[Dataset entries]
[Start of Attachment]
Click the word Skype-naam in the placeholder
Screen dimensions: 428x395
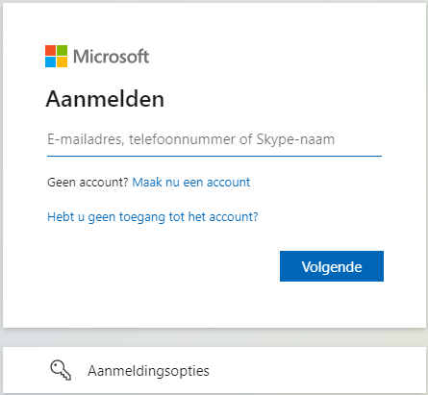(295, 139)
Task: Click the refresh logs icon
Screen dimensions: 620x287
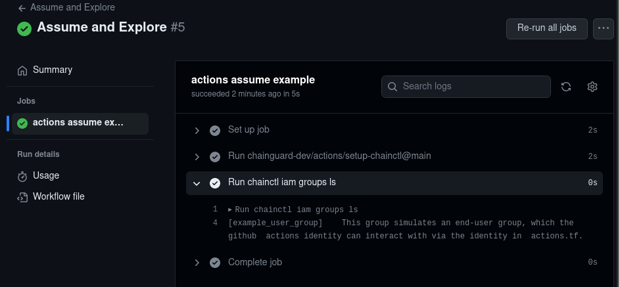Action: 565,87
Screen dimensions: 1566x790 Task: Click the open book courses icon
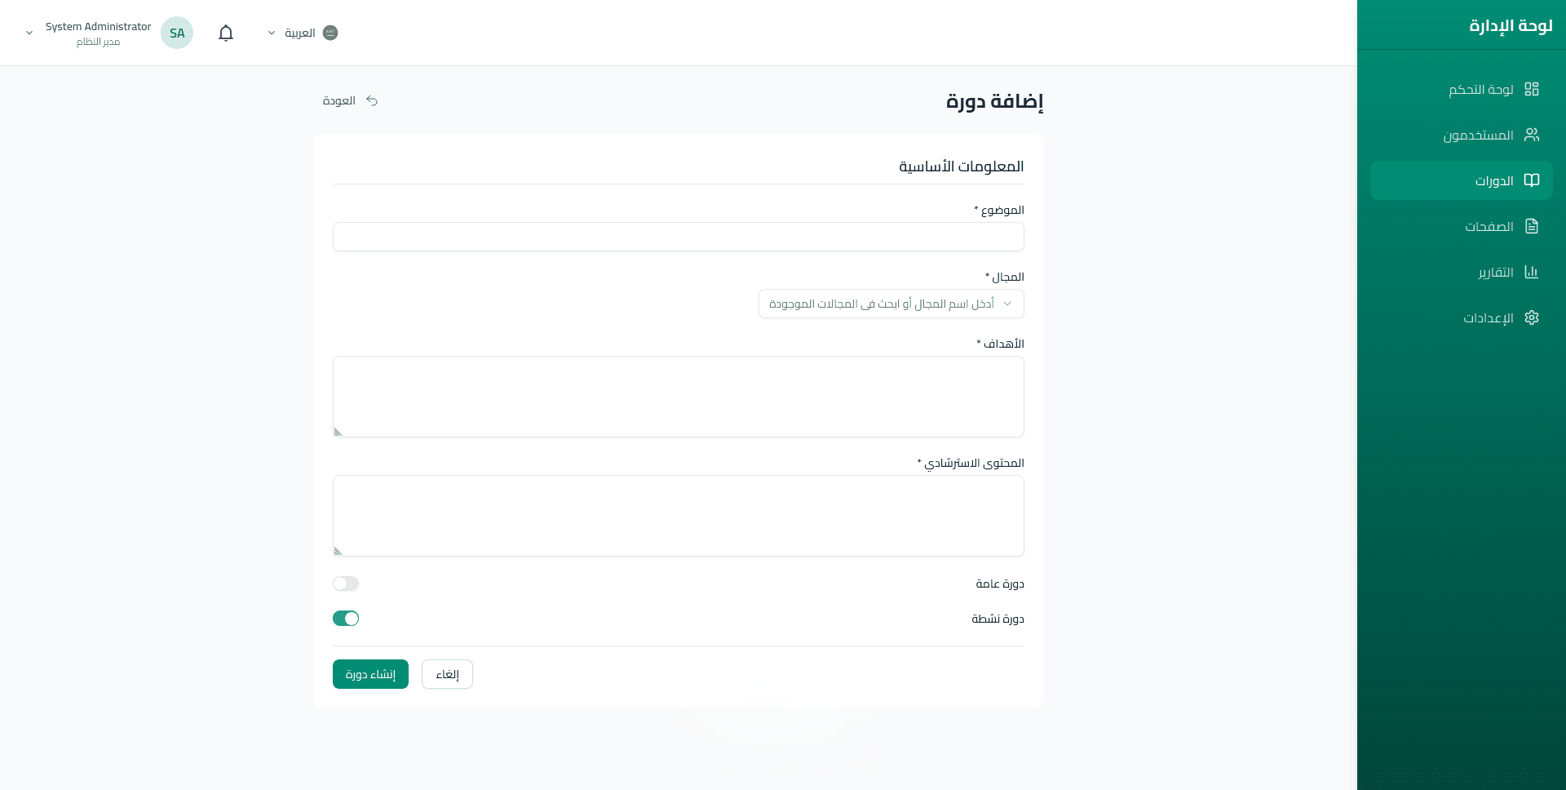click(x=1532, y=180)
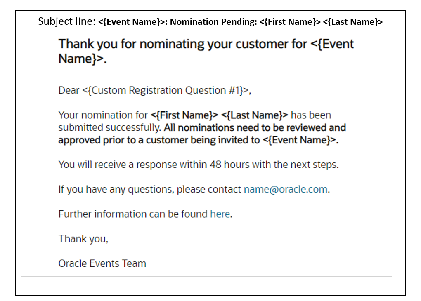Click the "Oracle Events Team" signature
This screenshot has height=301, width=421.
coord(102,263)
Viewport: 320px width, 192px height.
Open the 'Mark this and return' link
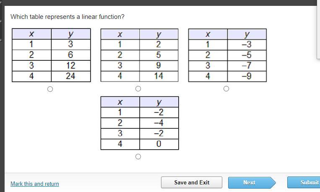pos(35,184)
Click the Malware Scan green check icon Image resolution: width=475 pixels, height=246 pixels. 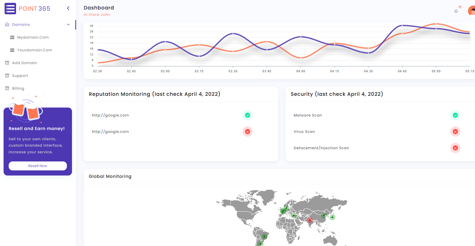455,115
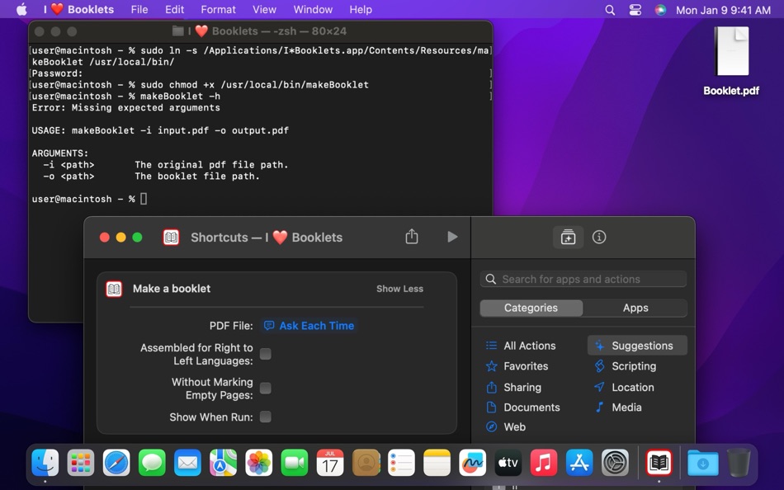The height and width of the screenshot is (490, 784).
Task: Open the Media actions category
Action: pyautogui.click(x=624, y=407)
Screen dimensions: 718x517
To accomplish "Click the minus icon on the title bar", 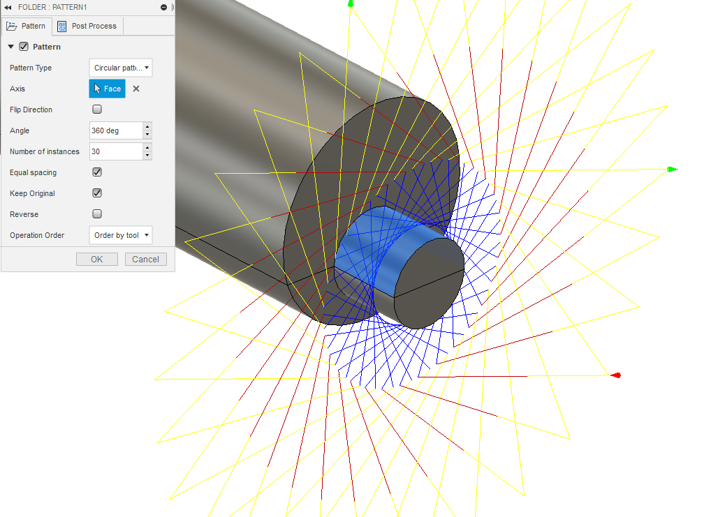I will click(162, 7).
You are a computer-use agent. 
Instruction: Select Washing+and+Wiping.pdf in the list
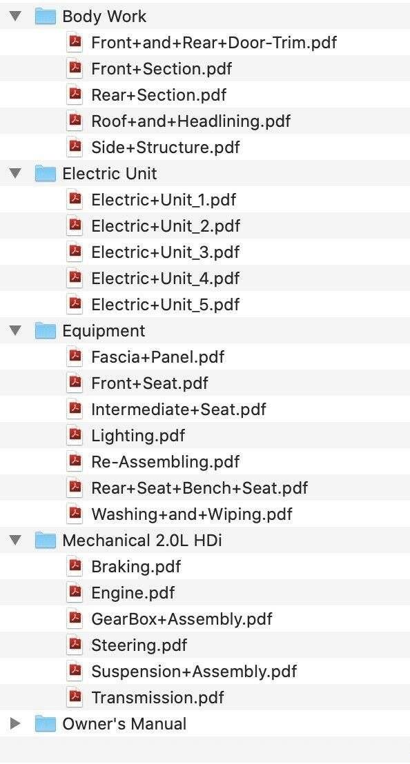tap(192, 514)
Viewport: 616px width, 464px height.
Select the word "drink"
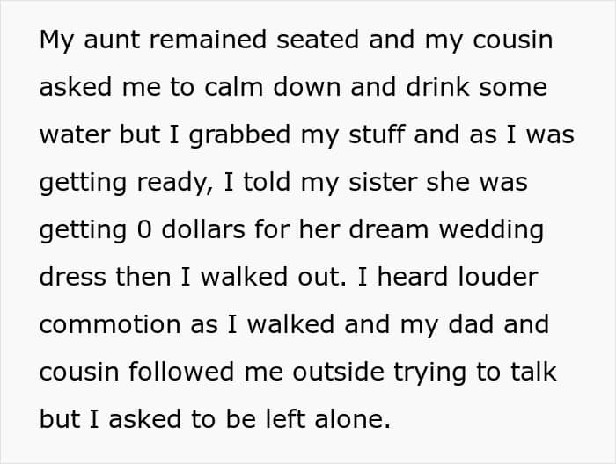click(437, 87)
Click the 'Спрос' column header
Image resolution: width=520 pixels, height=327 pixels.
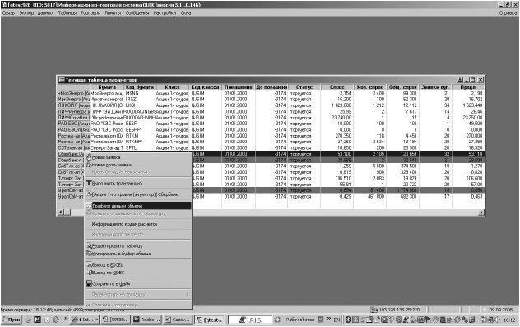pyautogui.click(x=337, y=87)
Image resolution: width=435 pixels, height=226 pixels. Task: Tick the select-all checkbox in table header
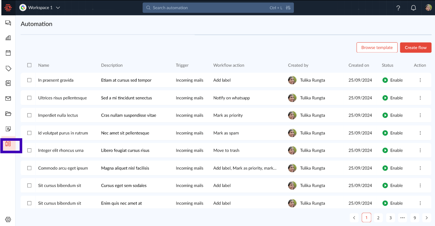click(29, 65)
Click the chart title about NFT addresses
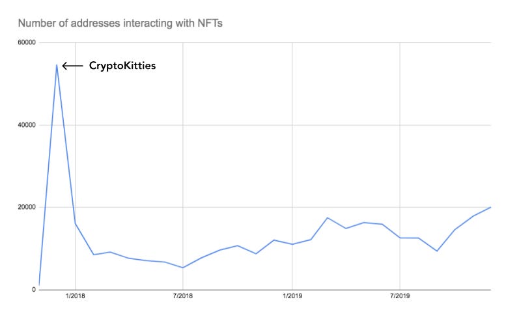This screenshot has width=506, height=321. tap(120, 23)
[End of Attachment]
### [WHAT TO PRODUCE]
Repeat the lines above, starting at the first and stopping after the line that holds "Viewport: 320px width, 192px height.", with the pictures left out.

### [REPLY]
Click the word Skype-naam in the placeholder
Screen dimensions: 428x395
(295, 139)
Task: Click the refresh logs icon
Screen dimensions: 620x287
Action: 565,87
Screen dimensions: 1566x790 Task: Click the open book courses icon
click(x=1532, y=180)
Click the "Oracle Events Team" signature
This screenshot has height=301, width=421.
coord(102,263)
Viewport: 320px width, 192px height.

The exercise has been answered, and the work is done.